Гаршин подошел надутый, неохотно начал здоро­ваться.

— Веселей, веселей, Виктор Павлович, — посовето­вал Полозов, — не первая и не последняя у нас замин­ка, что уж нос вешать!

И, передав заботу о гостях Гаршину, пошел зани­маться тем, что сейчас было важнее всего, — втулкой.

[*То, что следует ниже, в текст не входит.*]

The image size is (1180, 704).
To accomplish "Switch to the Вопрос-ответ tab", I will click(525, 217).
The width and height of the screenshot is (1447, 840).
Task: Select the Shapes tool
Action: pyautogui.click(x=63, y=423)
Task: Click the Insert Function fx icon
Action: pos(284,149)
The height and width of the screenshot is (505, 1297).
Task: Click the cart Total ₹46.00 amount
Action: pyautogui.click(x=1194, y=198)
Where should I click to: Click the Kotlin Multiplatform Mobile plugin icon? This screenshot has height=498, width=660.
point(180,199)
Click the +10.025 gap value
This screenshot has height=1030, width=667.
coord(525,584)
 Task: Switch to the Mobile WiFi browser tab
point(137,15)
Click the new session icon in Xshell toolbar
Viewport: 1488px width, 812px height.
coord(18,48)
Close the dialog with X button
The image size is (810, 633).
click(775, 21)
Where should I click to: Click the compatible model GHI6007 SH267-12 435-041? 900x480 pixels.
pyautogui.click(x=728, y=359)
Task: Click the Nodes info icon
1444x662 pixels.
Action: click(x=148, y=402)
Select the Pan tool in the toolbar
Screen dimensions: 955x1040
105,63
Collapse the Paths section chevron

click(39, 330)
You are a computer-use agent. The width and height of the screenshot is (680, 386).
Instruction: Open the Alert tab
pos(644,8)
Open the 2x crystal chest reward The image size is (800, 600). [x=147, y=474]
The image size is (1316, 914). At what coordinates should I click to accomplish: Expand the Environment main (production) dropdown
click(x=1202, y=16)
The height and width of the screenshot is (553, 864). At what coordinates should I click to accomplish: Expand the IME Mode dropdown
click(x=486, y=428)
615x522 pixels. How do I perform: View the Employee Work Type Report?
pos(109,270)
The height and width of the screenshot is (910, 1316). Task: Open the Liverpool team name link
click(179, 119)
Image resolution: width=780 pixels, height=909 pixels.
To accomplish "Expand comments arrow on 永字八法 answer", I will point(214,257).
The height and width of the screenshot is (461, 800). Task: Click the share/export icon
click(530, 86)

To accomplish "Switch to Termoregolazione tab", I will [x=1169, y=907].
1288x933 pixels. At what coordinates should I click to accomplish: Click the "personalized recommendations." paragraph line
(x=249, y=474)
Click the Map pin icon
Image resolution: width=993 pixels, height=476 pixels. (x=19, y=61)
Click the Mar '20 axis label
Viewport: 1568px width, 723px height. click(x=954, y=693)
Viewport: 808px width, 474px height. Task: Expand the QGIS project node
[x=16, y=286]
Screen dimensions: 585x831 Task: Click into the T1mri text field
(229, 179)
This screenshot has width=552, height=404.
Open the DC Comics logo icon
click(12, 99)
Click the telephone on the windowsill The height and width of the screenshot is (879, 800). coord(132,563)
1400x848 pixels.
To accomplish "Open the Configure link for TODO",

Никогда еще он не испытывал такого странного чув­ства, идя по родному цеху, мимо десятков знакомых лю­дей. Он уловил  несколько восхищенных взглядов, устремленных на него, — но больше было взглядов угрюмых и недоброжелательных. Те самые люди, что не­давно с насмешкой и осуждением следили за подменой одного ротора другим, что одобрительно перешептыва­лись, когда он попросил Любимова повторить приказа­ние, — те же люди сейчас смотрели на него с досадой. Ну кто тебя просил вмешиваться? — как бы говорили они. — Не ты отвечаешь — не тебе и краснеть. А вот теперь всем нам неприятность, и перед гостями приходит­ся глаза опускать, вместо того чтобы принимать поздра­вления, и по итогам июня мы окажемся на последнем месте. Не мог ты, что ли, уйти на время, если уж ты та­кой принципиальный? Ведь вот Воробьев не вмешался же...

А Воробьев спешил навстречу Полозову. Вид у не­го был пристыженный и решительный. Он сам себе не прощал той скверной минуты, когда не посмел вмешать­ся так, как это сделал Полозов. Теперь он видел, что за ним следят десятки глаз, что всем интересно и важно, как встретятся Полозов и Воробьев. Он подумал даже, что следовало бы громко сказать какие-то веские слова одобрения, которые будут услышаны и, конечно, быст­ро разнесутся по цеху. Но он не умел нарочно приду­мывать подходящие слова и сделал то, что сделал бы и наедине с Полозовым, — крепко пожал его руку и шепнул:

— Молодец.

— Молодцами будем, когда турбину сдадим, — обрадованно сказал Полозов. — Что там со втулкой, Яков Андреич?

— Со втулкой налаживается, Алексей Алексее­вич, — ответил Воробьев, и оба пошли заниматься делом, потому что обоим было сейчас не до рассуждений.